JPDA President Rakesh Gupta claimed that “price war and massive discounts” had paved the way for “spurious and sub-standard” medicines in the market.
“We have highlighted the issue of pharmaceutical manufacturing companies selling most of the medicines at different prices to different sectors despite having the same maximum retail price (MRP) in September and December last year but our pleas went unanswered,” Gupta told reporters here.
He said drugs are pushed into Jammu and Kashmir through unauthorised channels from different states by people who are not authorised stockists which is “not acceptable to us”.
“The state drug controller has taken various effective measures to check the medicines available in the open market but when the delivery is directly made in the home of the patient, it cannot do anything,” Gupta said.
He said the price war that has been started in Jammu Kashmir and at pan-India level has led to unhealthy and unethical allurement practices of offering huge discounts in the trade of medicines.
“Our trade is governed by the Drug Price Control Order which clearly defines the profit margins at the wholesale and retail Level. After complete silence and inaction on the part of the National Pharmaceutical Pricing Authority and the Competition Commission of India, it is our moral duty to make sure with the best of our intelligence and ethical behaviour to thwart any attempts by anyone to push sub-standard or spurious medicines in the market,” he said.
“We request the central government, especially the Prime Minister to intervene personally to safeguard this noble business,” he said.

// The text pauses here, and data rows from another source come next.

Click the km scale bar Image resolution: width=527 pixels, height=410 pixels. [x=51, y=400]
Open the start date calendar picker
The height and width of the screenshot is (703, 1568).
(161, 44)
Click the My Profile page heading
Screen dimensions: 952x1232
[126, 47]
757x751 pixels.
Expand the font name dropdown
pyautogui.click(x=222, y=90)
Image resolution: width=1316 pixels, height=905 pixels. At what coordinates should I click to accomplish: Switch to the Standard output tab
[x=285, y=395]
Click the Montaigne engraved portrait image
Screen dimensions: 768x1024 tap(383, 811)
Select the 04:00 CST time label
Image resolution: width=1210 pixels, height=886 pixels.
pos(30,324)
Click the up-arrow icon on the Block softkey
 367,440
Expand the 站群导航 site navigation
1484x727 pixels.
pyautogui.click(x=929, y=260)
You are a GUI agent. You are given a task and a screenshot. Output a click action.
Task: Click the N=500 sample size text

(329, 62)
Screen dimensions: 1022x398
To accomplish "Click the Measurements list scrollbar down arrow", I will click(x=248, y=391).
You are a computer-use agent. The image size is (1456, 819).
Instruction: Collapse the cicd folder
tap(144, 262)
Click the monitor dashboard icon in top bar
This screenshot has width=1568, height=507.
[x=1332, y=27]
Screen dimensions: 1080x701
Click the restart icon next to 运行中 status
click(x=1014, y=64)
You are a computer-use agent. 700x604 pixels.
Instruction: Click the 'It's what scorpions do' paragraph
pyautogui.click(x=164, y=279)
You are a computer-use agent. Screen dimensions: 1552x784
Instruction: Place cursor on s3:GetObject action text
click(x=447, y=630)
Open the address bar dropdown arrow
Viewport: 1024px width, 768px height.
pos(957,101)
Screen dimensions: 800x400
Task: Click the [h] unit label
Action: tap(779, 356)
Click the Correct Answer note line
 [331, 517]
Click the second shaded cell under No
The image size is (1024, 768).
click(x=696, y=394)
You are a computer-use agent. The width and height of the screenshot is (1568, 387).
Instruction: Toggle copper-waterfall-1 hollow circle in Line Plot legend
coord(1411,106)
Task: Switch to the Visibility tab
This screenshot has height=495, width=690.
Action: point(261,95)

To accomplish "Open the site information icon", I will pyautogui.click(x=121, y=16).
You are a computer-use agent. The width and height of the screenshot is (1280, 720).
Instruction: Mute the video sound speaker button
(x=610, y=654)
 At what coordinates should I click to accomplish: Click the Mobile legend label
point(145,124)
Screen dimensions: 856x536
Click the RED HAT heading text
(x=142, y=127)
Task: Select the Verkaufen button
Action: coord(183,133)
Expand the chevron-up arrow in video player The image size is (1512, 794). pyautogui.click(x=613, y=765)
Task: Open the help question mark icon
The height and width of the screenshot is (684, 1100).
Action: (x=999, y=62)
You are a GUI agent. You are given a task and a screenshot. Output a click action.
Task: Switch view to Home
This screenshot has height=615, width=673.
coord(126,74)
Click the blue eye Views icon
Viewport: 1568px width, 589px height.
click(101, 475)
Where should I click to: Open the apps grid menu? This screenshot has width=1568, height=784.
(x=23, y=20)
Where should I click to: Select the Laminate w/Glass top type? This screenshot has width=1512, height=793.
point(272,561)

Announcing a series of measures to be implemented on war footing, he asked dealers to strictly implement the practise of importing medicines only though authorised channels of the manufacturers and discourage and non-cooperate with all those who have adopted allurement tactics through discount offers.
He also urged the pharma manufacturers to stop inter- and intra-region infiltration of medicines through unauthorised channels as well as the practice of ‘special discounted rates’.
Gupta said various in-house measures were also being taken to regulate the trade of medicines in the larger interest of patients.